Sejumlah peraturan pelaksanaan yang dikeluarkan tampak kurang sejalan dengan amanat peraturan perundang-undangan yang lebih tinggi tingkatannya.Misalnya tidak sinkronnya antara substansi Peraturan Pemerintah dengan UU. Disamping itu, belum terdapat suatu sistem manajemen ASN yang integrasi.Artinya, masing-masing sub sistem tidak saling mendukung dan dan tidak memiliki ikatan yang erat satu sama lain. Contohnya adalah bahwa Undang-Undang Nomor 5 Tahun 2014 mengamanatkan pembinaan ASN didasarkan pada sistem prestasi kerja dan sistem karier.

Kenyataannya, pengukuran kinerja ASN yang sekarang digunakan tidak relevan lagi dan sistem karier PSN itu sendiri belum pernah terwujud. Undang-Undang Nomor 5 Tahun 2014 juga mengamanatkan untuk membentuk Komisi Kepegawaian Negara seperti ditegaskan adalam Pasal 13 ayat (3). Namun, hingga saat ini komisi tersebut belum terbentuk tanpa diketahui alasan yang jelas. Selanjutnya, terdapat sejumlah institusi yang secara bersamasama menangani kebijakan dan manajemen ASN tanpa ada kejelasan ruang lingkup kewenangan dan koordinasinya satu sama lain.

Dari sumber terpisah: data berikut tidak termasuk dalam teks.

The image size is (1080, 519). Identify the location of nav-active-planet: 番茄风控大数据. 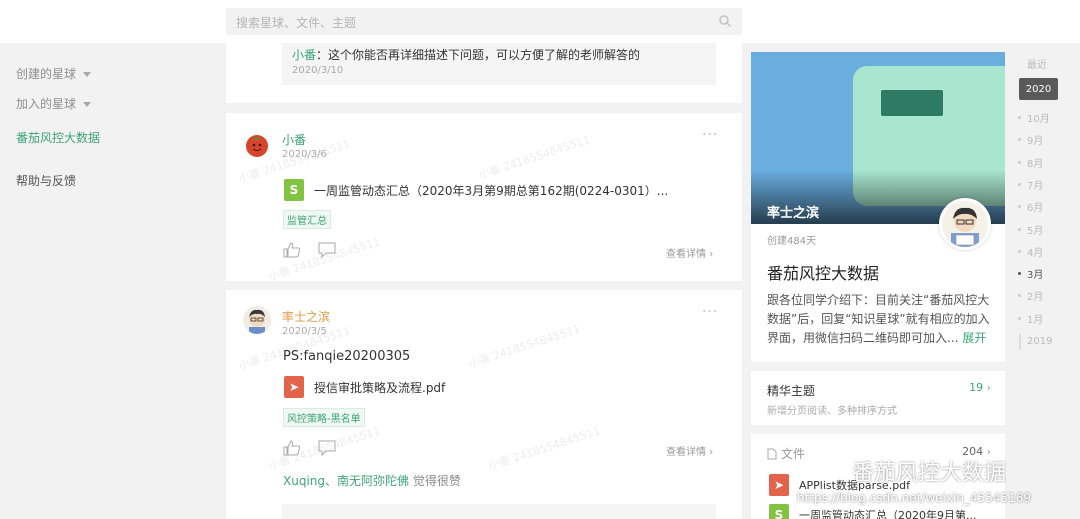
(58, 138).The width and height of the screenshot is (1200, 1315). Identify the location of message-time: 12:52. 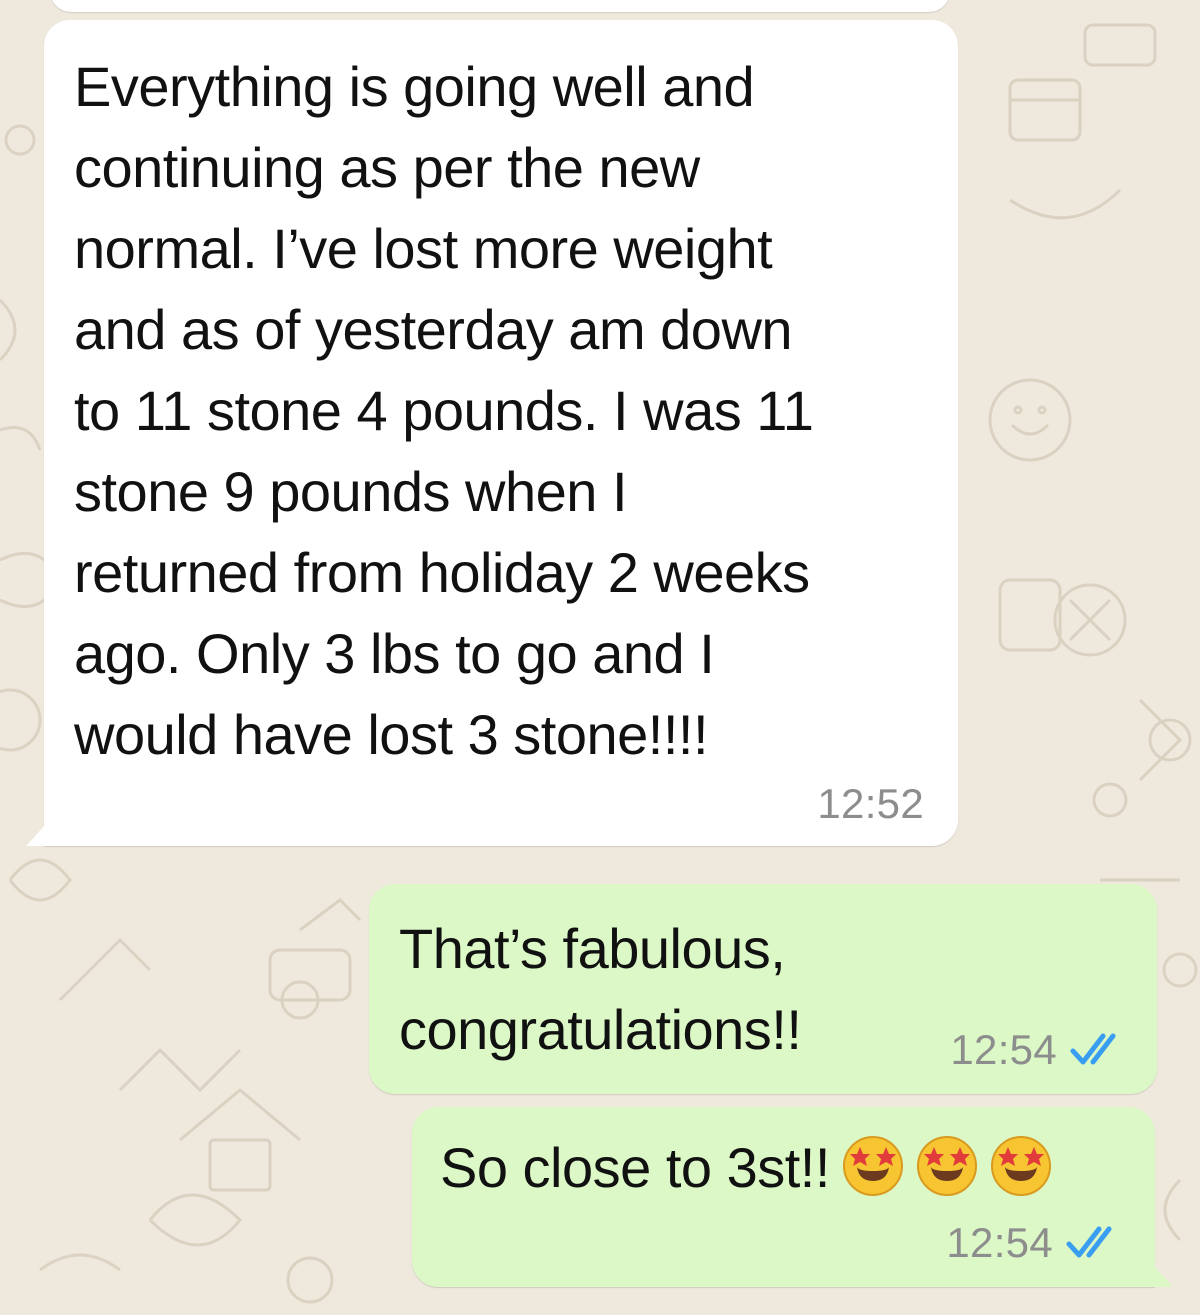
(870, 804).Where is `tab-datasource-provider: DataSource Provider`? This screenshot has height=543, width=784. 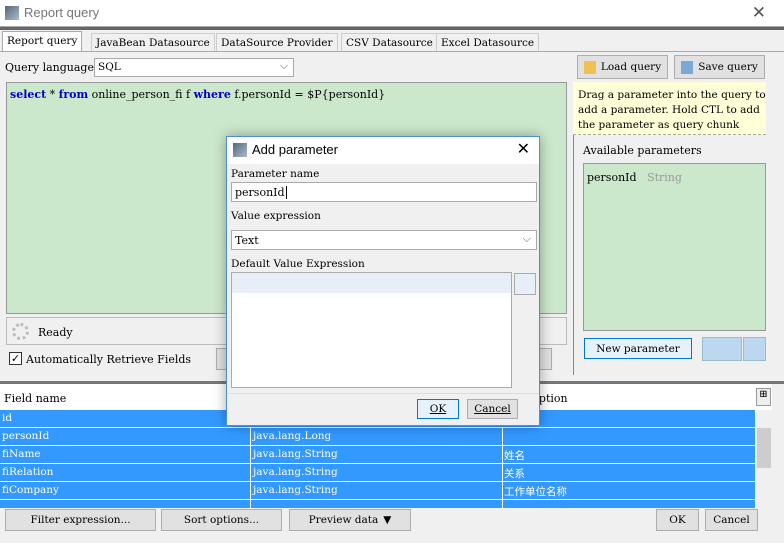
tab-datasource-provider: DataSource Provider is located at coordinates (277, 42). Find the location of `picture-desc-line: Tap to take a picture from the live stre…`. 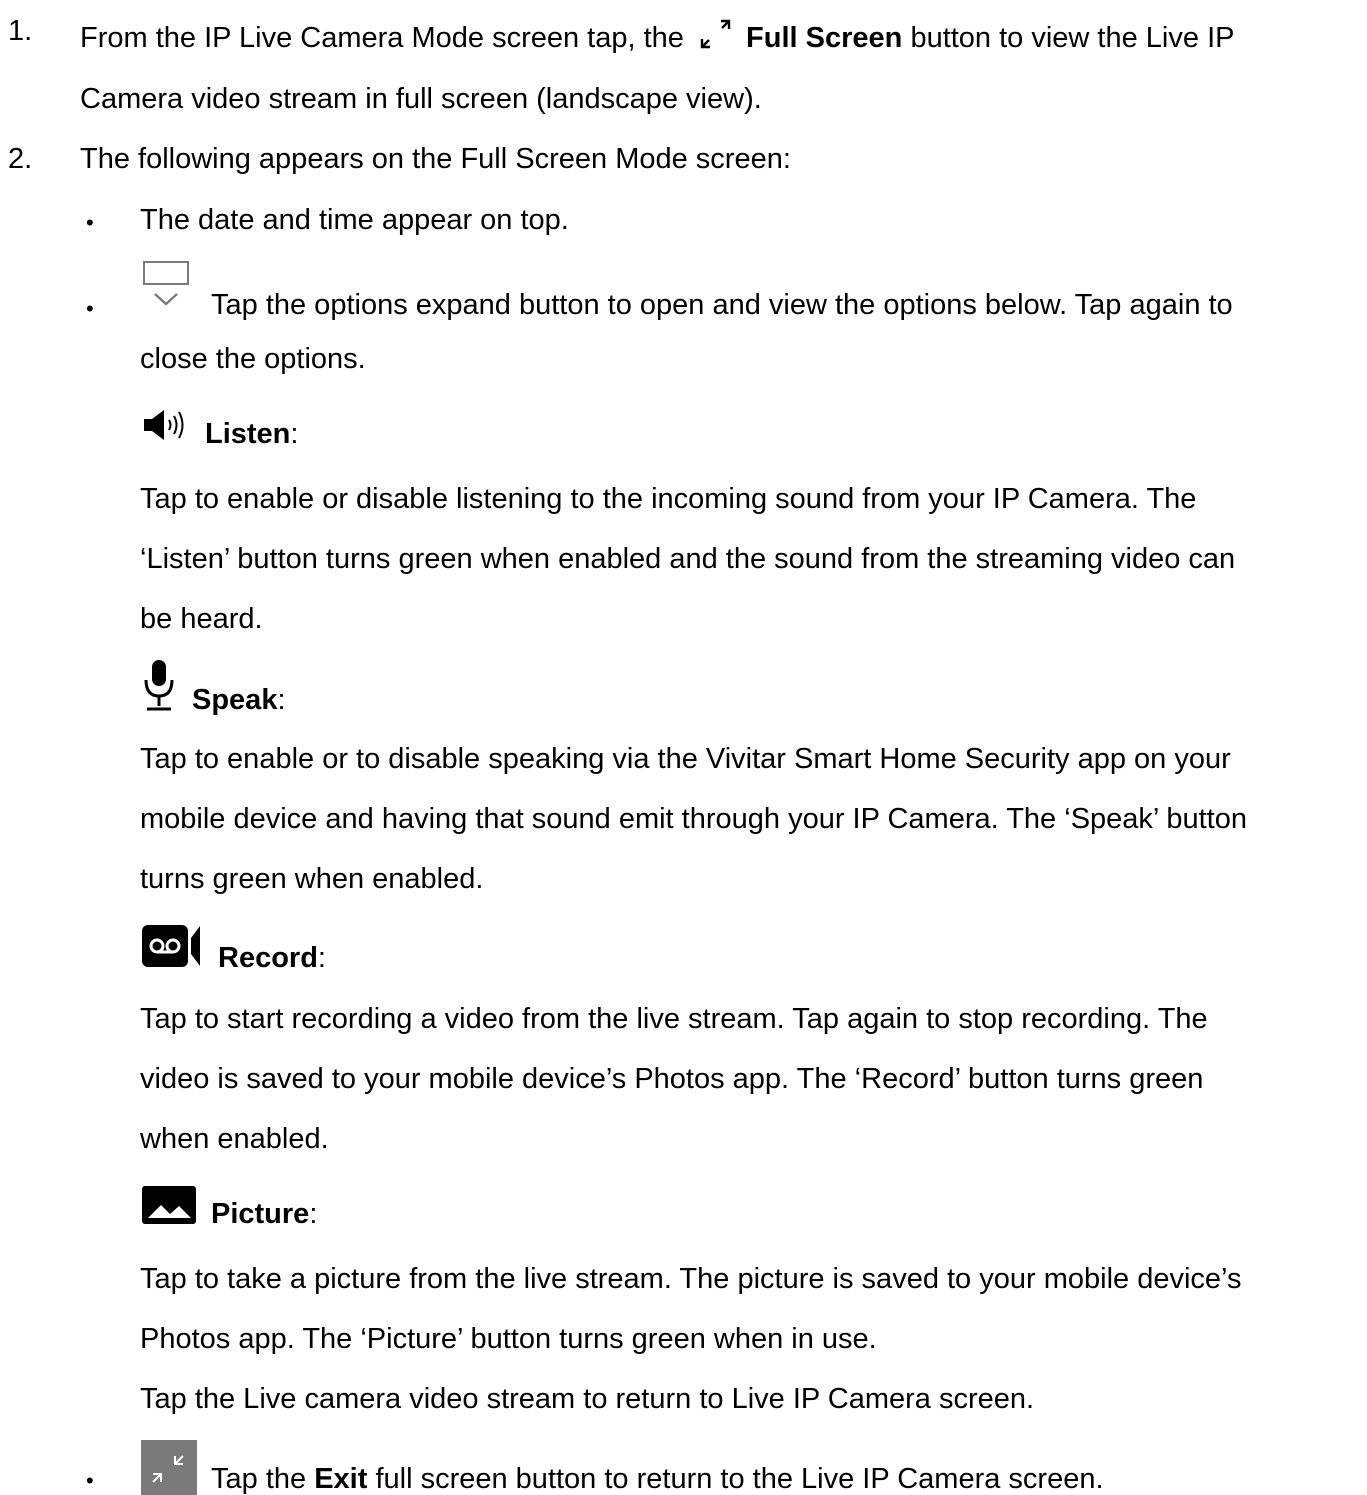

picture-desc-line: Tap to take a picture from the live stre… is located at coordinates (691, 1279).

Diberlakukannya Undang-Undang Nomor 5 Tahun 2014 juga memiliki implikasi terhadap manajemen ASN secara nasional khususnya di daerah. Menurut Undang-Undang Nomor 5 Tahun 2014, pengelolaan kepegawaian daerah sekurang-kurangnya, meliputi, perencanaan, persyaratan, pengangkatan, penempatan, pendidikan, pelatihan, penggajian, pemberhentian, pensiun, pembinaan, kedudukan, hak, kewajiban, tanggungjawab, larangan, sanksi, dan penghargaan. Pengelolaan kepegawaian daerah merupakan satu kesatuan jaringan birokrasi dalam kepegawaian nasional. Pasal 129 ayat (1) Undang-Undang Nomor 5 Tahun 2014 menyatakan bahwa pemerintah melaksanakan pembinaan manajemen pegawai negeri sipil daerah dalam satu kesatuan penyelenggaraan manajemen pegawai negeri sipil secara nasional. Pada ayat (2) dijelaskan bahwa manajemen pegawai negeri sipil daerah meliputi penetapan formasi, pengadaan, pengangkatan, pemindahan, pemberhentian, penetapan pensiun, gaji, tunjangan, kesejahteraan, hak dan kewajiban, kedudukan hukum, pengembangan kompetensi dan pengendalian jumlah.